Intended as wicked, twisted advice, it came out from her mouth as sheer stupidity instead; she flushed red behind her mask. As for the princess, she did not even dignify the words with a reply.
“Or use magic,” said the evil queen.
“Ha!” said Snow White.
“It’s perfectly doable,” said the evil queen. “Dark secrets from before the age of humankind. You may command them, if you’d dare to risk your soul.”
“The superstitions of a senile old apple seller,” the princess scoffed. “I’m sure you feel quite the daring witch, but nobody actually cares about your soul. Or even mine.”
“… I’m not personally a witch,” the evil queen said, carefully, “as I have said. But it is not just superstition either. For instance, there are magical mirrors—”
“Oh, yes,” Snow White said. “’Magic mirrors.’ My own stepmother thinks she has one of those.”
“ ‘Thinks?’”
“It’s a shameful and degrading affair,” said Snow White.
“It’s a real magic mirror,” the evil queen protested.
“I think we all have things we like to imagine speak to us,” the princess said. “Sometimes I imagine that I hear Doc’s voice—but I don’t. You see.”
“Doubt me if you like,” said the evil queen peevishly, “but you could at least eat a damned apple.”
The princess took the poisoned apple from the basket. She held it up for a moment. Then she gave it a disgusted look and tossed it aside.
“It is red,” she said.
“Red like your lips,” the evil queen pointed out. “One of your finer attributes.”
“Why the hell are you going on about the color of my lips?”

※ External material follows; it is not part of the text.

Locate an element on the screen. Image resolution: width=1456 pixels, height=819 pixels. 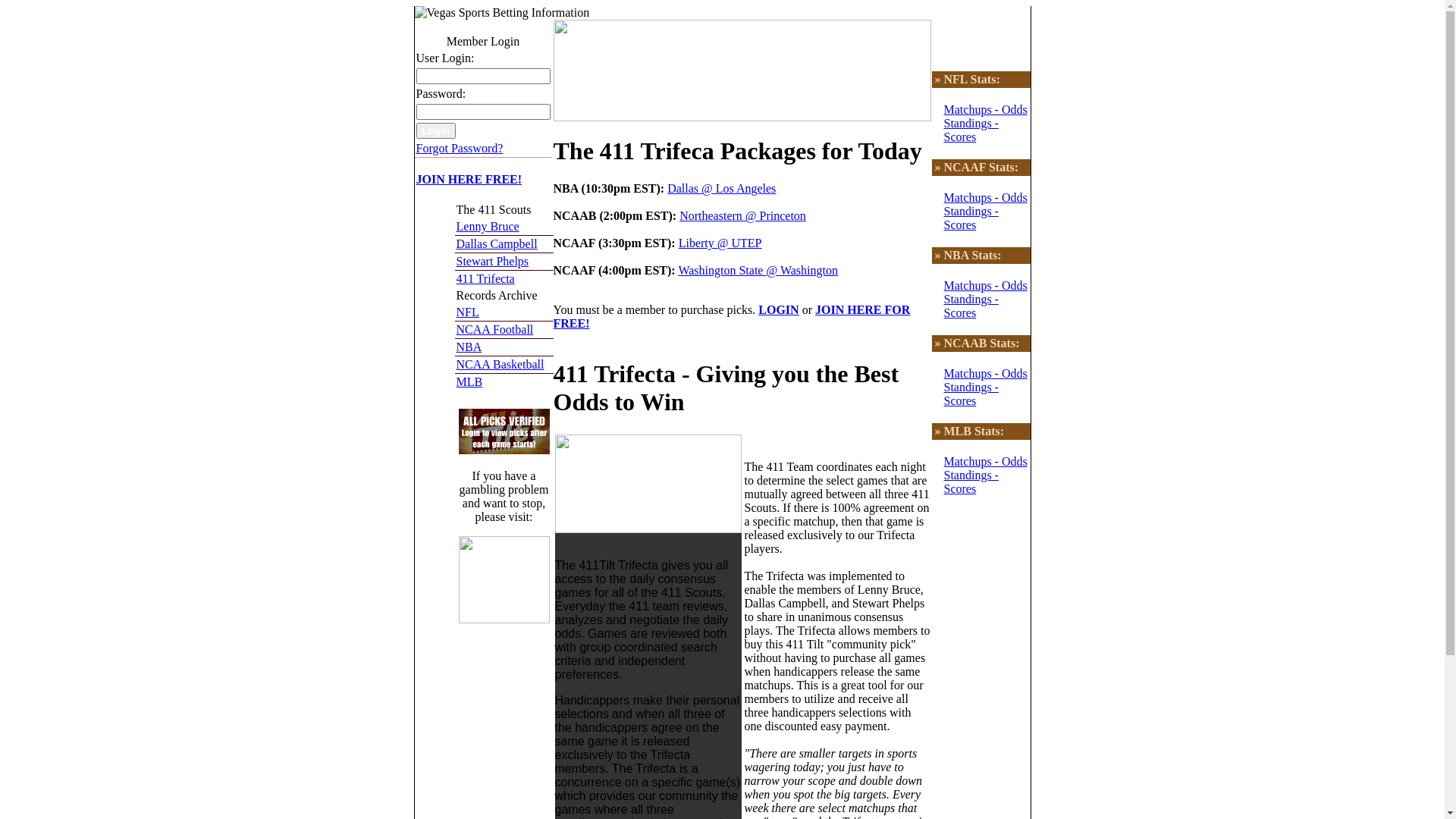
'NCAA Basketball' is located at coordinates (500, 364).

“Well,” said the evil queen, “they’re the color of blood. That’s considered very attractive by objective magical sources.”
“Get out,” the princess said. She pushed the evil queen. “Just … get out.” And the evil queen found herself outside the cottage, door slammed against her, and the basket of miscellaneous apples in her hand.
After a long while, she sighed.
“What am I even doing?” she asked herself. “Why does it matter?”
And she could not help the errant thought:
For I have delved too greedily, and too deep.